Мы свернули во двор - весьма мрачный, окружённый серыми, совершенно одинаковыми пятиэтажками. Недаром всё-таки этот район считают неблагополучным, подумал я. Большинство воронежцев отличаются тем, что посещают одни и те же места, связанные с работой или иными обязанностями и нуждами, при этом никогда не бывая в других частях города. Вообще никогда. Я бы и сам не поехал бы на "Машмет" и не согласился бы здесь жить. И хотя экологическая и криминальная обстановка со времён "девяностых" годов здесь немного поменялись, в целом и сейчас тут было как-то серо и неуютно, особенно с наступлением сумерек. Даже летом, не говоря уже о мрачных однотонных днях поздней осени и холодной зимы. Задавать Тане глупый вопрос, нравится ли ей место, где она снимает комнату, я не стал. Самое лучшее - это предложить проводить до подъезда, подумал я, глядя на трех парней лет двадцати в спортивных костюмах, которые сидели на пустой детской площадке. Она отказалась, сказав, что это лишнее, но я всё же настоял.

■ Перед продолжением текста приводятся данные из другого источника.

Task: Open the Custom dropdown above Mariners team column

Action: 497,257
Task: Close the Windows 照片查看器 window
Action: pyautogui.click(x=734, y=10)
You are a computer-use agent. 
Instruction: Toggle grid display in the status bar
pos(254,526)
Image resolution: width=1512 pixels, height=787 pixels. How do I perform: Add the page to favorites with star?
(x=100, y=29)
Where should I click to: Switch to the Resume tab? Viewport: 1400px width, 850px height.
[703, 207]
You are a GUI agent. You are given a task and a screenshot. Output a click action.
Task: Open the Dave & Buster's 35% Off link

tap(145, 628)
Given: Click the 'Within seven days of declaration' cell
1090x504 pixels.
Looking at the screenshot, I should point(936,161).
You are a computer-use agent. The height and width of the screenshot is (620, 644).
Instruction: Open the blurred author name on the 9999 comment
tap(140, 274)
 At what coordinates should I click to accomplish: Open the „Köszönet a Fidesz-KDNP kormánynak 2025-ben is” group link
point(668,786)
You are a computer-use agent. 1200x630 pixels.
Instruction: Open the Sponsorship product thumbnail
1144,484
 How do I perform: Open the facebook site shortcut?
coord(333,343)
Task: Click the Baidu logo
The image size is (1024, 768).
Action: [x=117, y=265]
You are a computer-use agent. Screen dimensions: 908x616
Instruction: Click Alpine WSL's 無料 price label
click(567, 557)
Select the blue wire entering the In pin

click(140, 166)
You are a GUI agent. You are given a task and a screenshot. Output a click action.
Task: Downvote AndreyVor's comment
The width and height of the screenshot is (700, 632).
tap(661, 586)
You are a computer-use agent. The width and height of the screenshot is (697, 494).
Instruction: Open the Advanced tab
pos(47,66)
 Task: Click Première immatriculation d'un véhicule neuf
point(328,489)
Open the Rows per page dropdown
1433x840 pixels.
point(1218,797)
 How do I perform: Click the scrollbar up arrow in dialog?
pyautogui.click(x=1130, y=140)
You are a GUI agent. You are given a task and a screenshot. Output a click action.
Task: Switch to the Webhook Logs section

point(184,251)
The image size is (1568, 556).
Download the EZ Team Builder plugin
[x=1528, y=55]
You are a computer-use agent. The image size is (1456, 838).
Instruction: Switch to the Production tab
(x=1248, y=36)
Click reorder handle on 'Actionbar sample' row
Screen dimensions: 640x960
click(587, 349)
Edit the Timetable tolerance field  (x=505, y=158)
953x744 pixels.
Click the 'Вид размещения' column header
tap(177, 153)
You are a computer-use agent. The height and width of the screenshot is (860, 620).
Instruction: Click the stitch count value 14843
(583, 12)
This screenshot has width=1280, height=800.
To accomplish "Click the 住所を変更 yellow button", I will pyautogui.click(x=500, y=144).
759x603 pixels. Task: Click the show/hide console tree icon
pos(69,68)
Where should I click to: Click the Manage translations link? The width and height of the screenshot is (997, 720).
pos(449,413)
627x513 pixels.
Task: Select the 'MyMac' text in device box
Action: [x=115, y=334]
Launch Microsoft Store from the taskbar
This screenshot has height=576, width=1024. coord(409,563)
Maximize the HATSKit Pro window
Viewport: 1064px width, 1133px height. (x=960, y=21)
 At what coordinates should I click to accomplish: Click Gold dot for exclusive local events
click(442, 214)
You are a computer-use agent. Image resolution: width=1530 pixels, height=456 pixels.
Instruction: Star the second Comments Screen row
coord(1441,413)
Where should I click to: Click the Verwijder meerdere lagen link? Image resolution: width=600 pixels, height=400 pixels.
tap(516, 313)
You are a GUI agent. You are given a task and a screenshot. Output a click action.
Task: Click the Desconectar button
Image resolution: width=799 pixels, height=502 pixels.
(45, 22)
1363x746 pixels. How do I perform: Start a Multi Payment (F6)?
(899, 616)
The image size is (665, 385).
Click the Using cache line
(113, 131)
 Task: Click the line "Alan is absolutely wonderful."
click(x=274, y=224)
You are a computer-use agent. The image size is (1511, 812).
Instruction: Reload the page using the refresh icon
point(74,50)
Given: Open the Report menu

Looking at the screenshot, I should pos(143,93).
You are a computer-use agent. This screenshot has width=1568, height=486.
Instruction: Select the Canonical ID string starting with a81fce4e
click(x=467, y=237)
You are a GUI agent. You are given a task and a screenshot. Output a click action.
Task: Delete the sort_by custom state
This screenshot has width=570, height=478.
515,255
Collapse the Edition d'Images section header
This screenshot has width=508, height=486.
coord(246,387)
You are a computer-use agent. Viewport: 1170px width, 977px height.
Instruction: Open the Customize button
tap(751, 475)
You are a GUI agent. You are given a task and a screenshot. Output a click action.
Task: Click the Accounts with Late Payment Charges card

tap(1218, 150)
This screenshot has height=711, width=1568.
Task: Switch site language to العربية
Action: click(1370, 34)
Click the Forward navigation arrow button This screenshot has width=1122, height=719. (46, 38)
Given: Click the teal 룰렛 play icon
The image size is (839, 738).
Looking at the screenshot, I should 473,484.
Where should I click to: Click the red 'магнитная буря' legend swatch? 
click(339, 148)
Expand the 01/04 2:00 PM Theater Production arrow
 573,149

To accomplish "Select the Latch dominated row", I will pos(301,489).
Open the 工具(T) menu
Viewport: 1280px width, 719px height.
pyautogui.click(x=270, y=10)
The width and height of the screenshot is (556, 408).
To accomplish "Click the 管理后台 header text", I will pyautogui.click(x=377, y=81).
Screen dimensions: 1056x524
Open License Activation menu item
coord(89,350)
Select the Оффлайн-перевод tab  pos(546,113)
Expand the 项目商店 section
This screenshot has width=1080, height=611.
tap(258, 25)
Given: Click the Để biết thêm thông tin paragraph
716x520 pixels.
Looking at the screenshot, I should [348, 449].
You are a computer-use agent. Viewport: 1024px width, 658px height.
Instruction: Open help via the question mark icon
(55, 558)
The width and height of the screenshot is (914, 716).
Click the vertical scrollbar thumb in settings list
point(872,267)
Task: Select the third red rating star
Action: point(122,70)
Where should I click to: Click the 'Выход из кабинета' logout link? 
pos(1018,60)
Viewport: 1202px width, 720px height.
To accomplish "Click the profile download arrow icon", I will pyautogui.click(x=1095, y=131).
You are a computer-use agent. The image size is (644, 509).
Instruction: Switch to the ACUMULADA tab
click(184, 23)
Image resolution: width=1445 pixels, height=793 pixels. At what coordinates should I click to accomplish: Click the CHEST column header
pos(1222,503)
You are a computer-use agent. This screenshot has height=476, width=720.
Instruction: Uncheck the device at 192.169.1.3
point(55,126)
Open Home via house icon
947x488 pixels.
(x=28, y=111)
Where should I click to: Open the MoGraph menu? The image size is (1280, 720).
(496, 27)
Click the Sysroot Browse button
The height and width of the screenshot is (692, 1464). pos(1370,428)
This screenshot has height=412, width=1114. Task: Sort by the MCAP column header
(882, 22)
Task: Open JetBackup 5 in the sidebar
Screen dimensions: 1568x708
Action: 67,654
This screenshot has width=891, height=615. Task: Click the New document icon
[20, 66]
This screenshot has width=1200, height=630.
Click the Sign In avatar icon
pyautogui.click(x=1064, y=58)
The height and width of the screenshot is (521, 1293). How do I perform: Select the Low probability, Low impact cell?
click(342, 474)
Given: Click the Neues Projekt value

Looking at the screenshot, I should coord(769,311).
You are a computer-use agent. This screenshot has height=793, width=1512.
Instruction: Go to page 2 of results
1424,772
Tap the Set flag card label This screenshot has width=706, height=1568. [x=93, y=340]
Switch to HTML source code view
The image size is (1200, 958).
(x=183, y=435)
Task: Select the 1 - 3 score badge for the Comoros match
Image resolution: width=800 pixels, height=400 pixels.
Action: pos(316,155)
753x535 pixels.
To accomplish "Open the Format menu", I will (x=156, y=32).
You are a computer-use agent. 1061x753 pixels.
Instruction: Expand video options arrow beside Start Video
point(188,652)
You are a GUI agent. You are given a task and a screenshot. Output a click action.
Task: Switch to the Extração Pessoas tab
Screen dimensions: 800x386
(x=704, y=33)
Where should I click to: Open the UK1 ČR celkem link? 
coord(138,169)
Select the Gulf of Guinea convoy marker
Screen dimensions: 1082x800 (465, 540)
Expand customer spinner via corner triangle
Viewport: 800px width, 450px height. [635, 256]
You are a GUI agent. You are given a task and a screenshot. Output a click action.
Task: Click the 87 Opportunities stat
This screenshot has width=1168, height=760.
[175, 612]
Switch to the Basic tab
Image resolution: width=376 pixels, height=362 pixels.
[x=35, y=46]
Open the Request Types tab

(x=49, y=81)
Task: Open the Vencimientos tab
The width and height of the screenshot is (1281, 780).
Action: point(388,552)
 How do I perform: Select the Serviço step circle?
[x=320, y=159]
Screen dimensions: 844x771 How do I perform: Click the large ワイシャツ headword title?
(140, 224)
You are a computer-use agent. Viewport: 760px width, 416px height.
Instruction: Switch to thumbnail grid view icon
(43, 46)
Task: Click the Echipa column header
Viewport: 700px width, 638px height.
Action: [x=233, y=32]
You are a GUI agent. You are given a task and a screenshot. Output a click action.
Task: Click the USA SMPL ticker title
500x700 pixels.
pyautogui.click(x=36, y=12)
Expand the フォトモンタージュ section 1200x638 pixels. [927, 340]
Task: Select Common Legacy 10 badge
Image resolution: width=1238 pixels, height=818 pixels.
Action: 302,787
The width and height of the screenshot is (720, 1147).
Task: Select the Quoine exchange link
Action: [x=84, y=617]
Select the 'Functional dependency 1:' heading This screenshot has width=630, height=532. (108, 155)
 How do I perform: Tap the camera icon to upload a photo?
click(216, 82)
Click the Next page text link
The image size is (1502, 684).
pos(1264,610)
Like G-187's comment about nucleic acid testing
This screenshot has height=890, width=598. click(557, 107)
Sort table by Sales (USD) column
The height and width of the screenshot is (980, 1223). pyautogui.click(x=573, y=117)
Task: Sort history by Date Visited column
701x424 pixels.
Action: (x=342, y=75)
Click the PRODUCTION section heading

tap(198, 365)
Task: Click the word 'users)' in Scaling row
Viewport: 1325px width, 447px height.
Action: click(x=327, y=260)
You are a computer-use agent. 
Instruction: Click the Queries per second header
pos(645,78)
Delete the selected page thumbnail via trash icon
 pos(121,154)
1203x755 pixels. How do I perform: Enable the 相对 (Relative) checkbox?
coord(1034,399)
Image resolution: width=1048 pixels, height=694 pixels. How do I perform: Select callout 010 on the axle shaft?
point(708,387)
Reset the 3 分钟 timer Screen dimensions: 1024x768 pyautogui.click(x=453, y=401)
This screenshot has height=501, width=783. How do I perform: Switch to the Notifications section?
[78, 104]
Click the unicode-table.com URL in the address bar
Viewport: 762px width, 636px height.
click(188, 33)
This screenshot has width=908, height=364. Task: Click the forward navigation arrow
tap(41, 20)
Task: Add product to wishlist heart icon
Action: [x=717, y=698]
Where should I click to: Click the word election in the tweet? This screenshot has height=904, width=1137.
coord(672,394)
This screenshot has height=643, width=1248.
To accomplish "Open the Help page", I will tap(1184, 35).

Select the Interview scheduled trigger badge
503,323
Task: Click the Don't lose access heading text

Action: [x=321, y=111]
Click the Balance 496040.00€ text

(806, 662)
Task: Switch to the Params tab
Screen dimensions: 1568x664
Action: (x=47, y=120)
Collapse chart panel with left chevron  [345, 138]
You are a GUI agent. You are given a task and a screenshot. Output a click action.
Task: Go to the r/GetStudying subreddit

Таня жила на третьем этаже. На первом недавно помыли полы и пахло мелом, стоял велосипед, на втором запахи менялись - одна из дверей была приоткрыта, слышались голоса, пахло жареным луком. Я проводил Таню до двери и дождался, когда заскрипел замок, и в узкой щели появилось худощавое старушечье лицо. Женщина, похоже, вовсе не заметила меня, или не хотела замечать, а только что-то бурчала под нос. Таня протянула руку, я пожал, и я ещё раз на прощание заглянул в её глаза:

- Всё-таки не стоило меня провожать, - тихо сказала она. - Серёжа, вы, то есть ты совсем не умеешь врать. Это сразу видно. Тебе совсем не нужно было в этот район. Ведь правда?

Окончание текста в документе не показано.